Today we even have a 64-bit version, which differs from its trail of 32-bit
ancestors even more than they differed from one another...

------
laughinghan
I'm sure he agrees that algorithmic improvements are more effective than
constant-factor improvements like optimizing the assembly code. I think he'd
also agree that algorithmic improvements are also easier to make in higher-
level languages than in assembly. I'd argue, then, that it's more worth your
time to spend your time iterating and squeezing as much algorithmic
optimization of the higher-level program, than squeezing as much assembly
optimization out of x86 as you can.

There is the case that there is a solution is known to be algorithmically
optimal, or there is only one leading contender for optimal and it's unlikely
to be toppled and you have to have a PhD and a couple postdocs in theoretical
CS to begin to approach a way to challenge it, in which case it would indeed
be more worth your time to optimize the assembly code. I hear Adobe Photoshop
uses an FFT written in optimized assembly because almost every CPU-intensive
thing they do uses it. Has he taken a gander at that? Pretty sure the fastest
known way to calculate prime numbers changes a couple times a year.

However, that is only the case with textbook CS problems, and I think most HN
members would agree that in industry, software engineering is almost never
actually about solving textbook problems, and tends to have quirks that lead
to clever algorithmic optimizations that are continually being discovered.

------
cloudwalking
> The current vogue among computer users is to get > as far from the real
> hardware as possible. > ... > Assembly is the epitome of using the features
> of > a given machine.

But what about the features of a particular language? Mucking in assembly is
great if you're trying to squeeze out every ounce of power, but it's much too
verbose for building complex systems. If you're trying to build _user-facing_
features, layers and layers of language abstraction is great. See
<http://www.paulgraham.com/hundred.html>

If you're building a prime-number generator, go ahead and write in assembly.
But if you're writing an _application_ , like most of us on here (I assume?),
use a high-level language. "[Taking] advantage of every idiosyncrasy of [the]
instruction set" is a waste of time.

------
rwmj
Compilers have been written which (for tiny microbenchmarks like this one)
search every possible machine code sequence to find the fastest. Of course
they take absolutely forever to run, but they do _exist_.
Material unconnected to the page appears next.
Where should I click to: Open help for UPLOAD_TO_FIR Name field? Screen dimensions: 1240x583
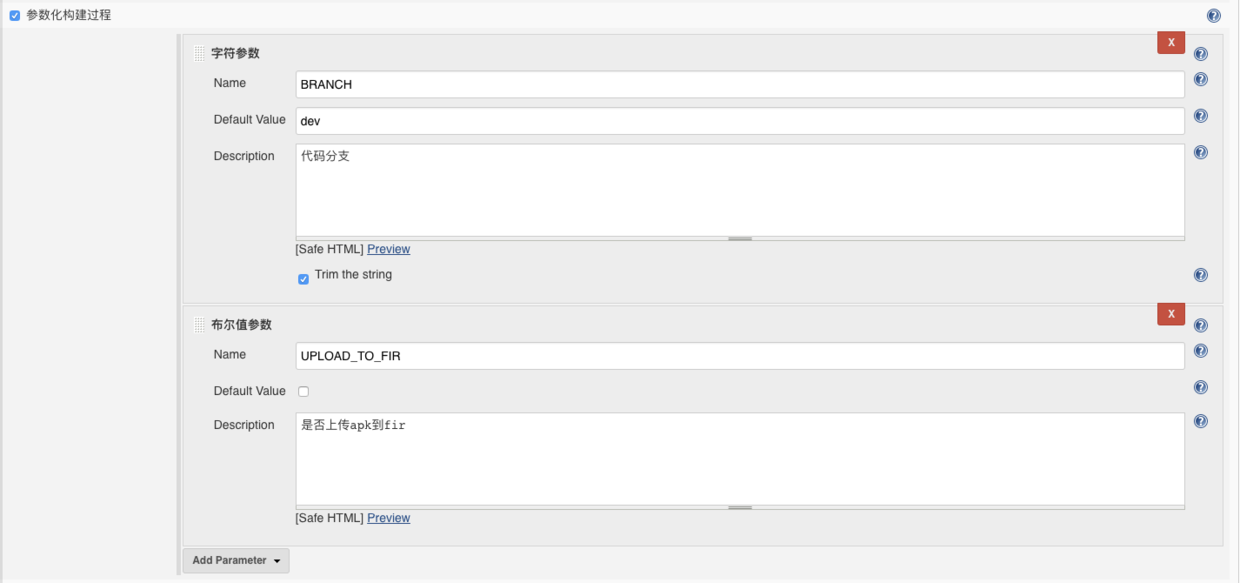click(1200, 351)
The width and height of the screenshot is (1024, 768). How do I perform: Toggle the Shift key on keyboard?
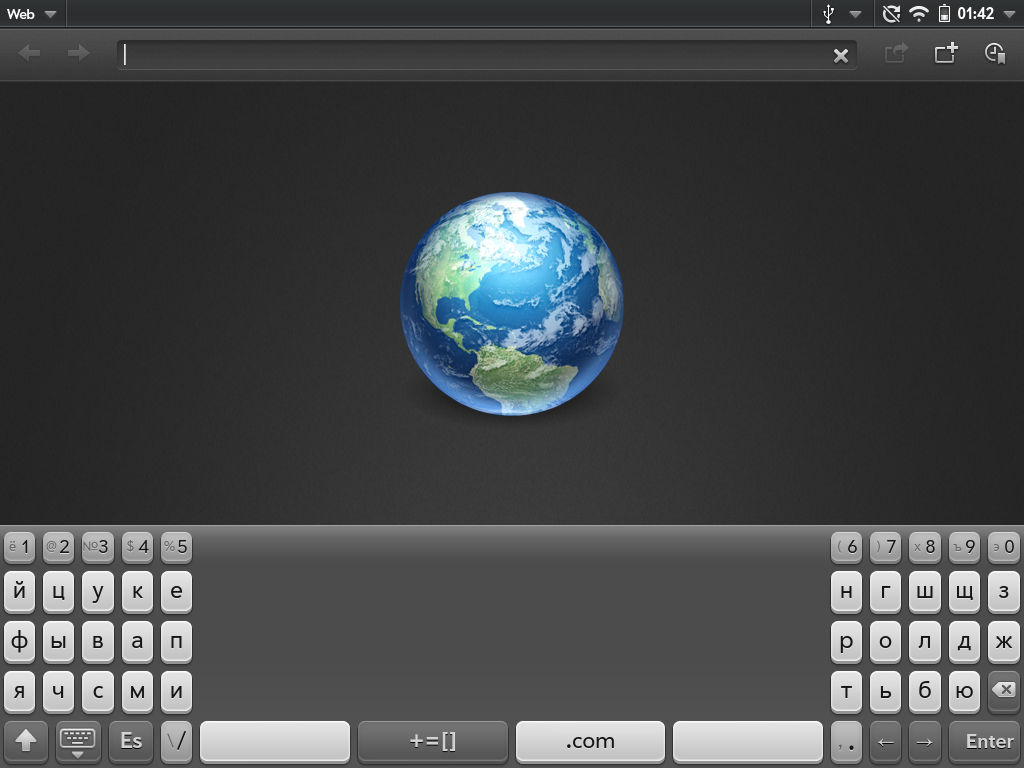(26, 741)
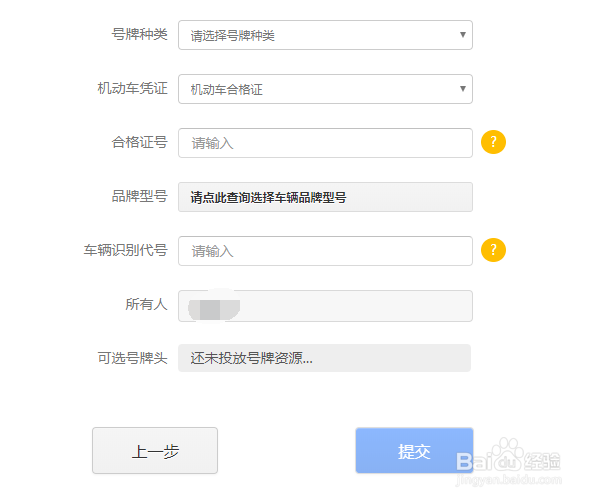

<http://www.arnetminer.org/viewpub.do?pid=600808>

[http://citeseer.ist.psu.edu/viewdoc/download;jsessionid=8A1C...](http://citeseer.ist.psu.edu/viewdoc/download;jsessionid=8A1CFFA39BD95B8CA4C024F422A71387?doi=10.1.1.13.7059&rep=rep1&type=pdf)
[PDF]

------
SoftwareMaven
That was quite an arrogant post that really seemed to miss the forest for the
trees. Sure, perhaps you can build a faster prime number generator in
assembly, but you'll never build a better application in assembly (where
better is defined as feature rich, secure, etc), and that's what the job is
about.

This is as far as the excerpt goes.